MR. CARNEY:  Margaret, I would just say that Americans are justifiably frustrated by dysfunction in Washington, by a decision from any quarter -- in this case a decision clearly made by House Republicans -- to shut the government down over a partisan dispute, or to threaten default for partisan reasons.  And, again, how the public views it I think is reflected in what's been played out here, which is that the President has taken a position where he has asked for nothing in return for Congress doing its job.  He is eager to sit down and have tough negotiations and conversations with Republicans and Democrats about our budget priorities, but only after these basic responsibilities are fulfilled, that the government reopen and the threat of default be removed.

Q    I'll try it one more way.  Do you think that Senate and House Republicans are paying attention to the polling?  Do you see any reflection of that --

MR. CARNEY:  Again, I just don't think that's the way we want to look at this here.

Q    You mean at the podium or in general?

MR. CARNEY:  I mean in general.  Look, here's the thing, whatever analysis you make of the data that you cite -- and I think there's a consensus that reflects what you said -- we wish it weren't so.  We wish instead Congress had simply kept the government open.  We wish instead that the House had allowed for a process by which Congress, without drama and delay, ensure that the United States would pay its bills into the future.

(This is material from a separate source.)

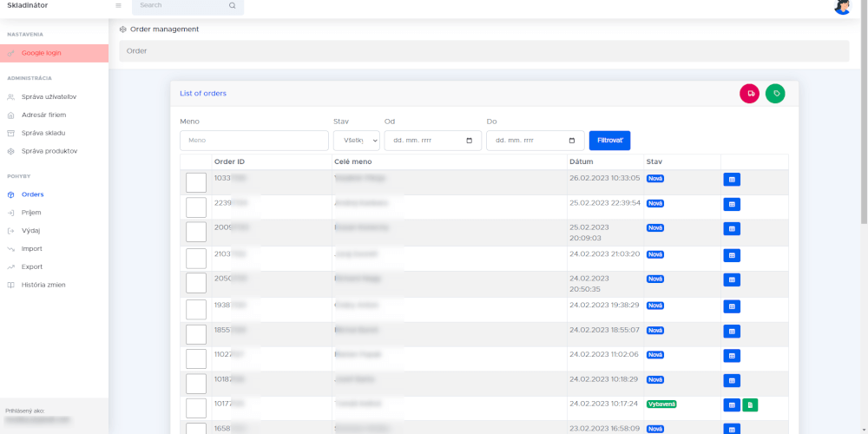Select Google login in the sidebar
Viewport: 868px width, 434px height.
point(41,53)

Just like we wish for the country, for deficit reduction, for our economy that the House would follow the Senate's lead and pass comprehensive immigration reform with a big bipartisan vote. That might be good for the Republican Party.  Analysts say so.  Republicans say so.  We hope they do it.

The President believes it's very important in our country to have two strong parties, and to have parties with sincere differences but lawmakers who are willing to make compromises and politicians who are willing to make compromises without sacrificing their principles but are willing to compromise in order to do the essential business of the American people and move our country forward.  That's the approach he has always taken.

And one of the things that has been particularly difficult in these last several years is that we've seen a highly partisan wing of one party drive the train, if you will, when it comes to how we move forward on these issues.  And that makes it very difficult.

Q    But you don't want to say from the podium that the polling bolsters the tact that the President has taken not to negotiate?

MR. CARNEY:  Again, the President's simple proposition has not been -- I think it's important, because if you shorthand it and say he doesn't want to negotiate, that ignores an entire calendar year in which he has been explicitly asking Republicans to sit down with him and negotiate on budget priorities.  He put forward a budget that reflected that.  He had numerous meetings and meals and conversations with Republicans in the Senate and the House about these very issues.

But he does not believe that our partisan differences should be the excuse for shutting down the economy -- in the worst-case scenario, if there were to be default -- or shutting down the government.  Because that's just using the American people and the American economy as pawns in this partisan dispute and that's not the right way to do things.  We ought to make sure that these essential functions are funded, make sure that the United States pays its bills.  And then, we should negotiate.

Tommy.

Q    Thanks, Jay.  I have three questions.

MR. CARNEY:  Three?

Q    Yes, sorry.  It's been a while.  First of all, I don't know if you're aware of this, but when I had a heart attack three years ago, I was uninsured and I haven't been able to get insurance ever since then.  But listening to all the pressure on the President to negotiate -- a lot of it from inside this room  -- made me think, is there a chance the President would be willing to delay Obamacare for a year if Republicans were to agree to delay heart attacks for a year?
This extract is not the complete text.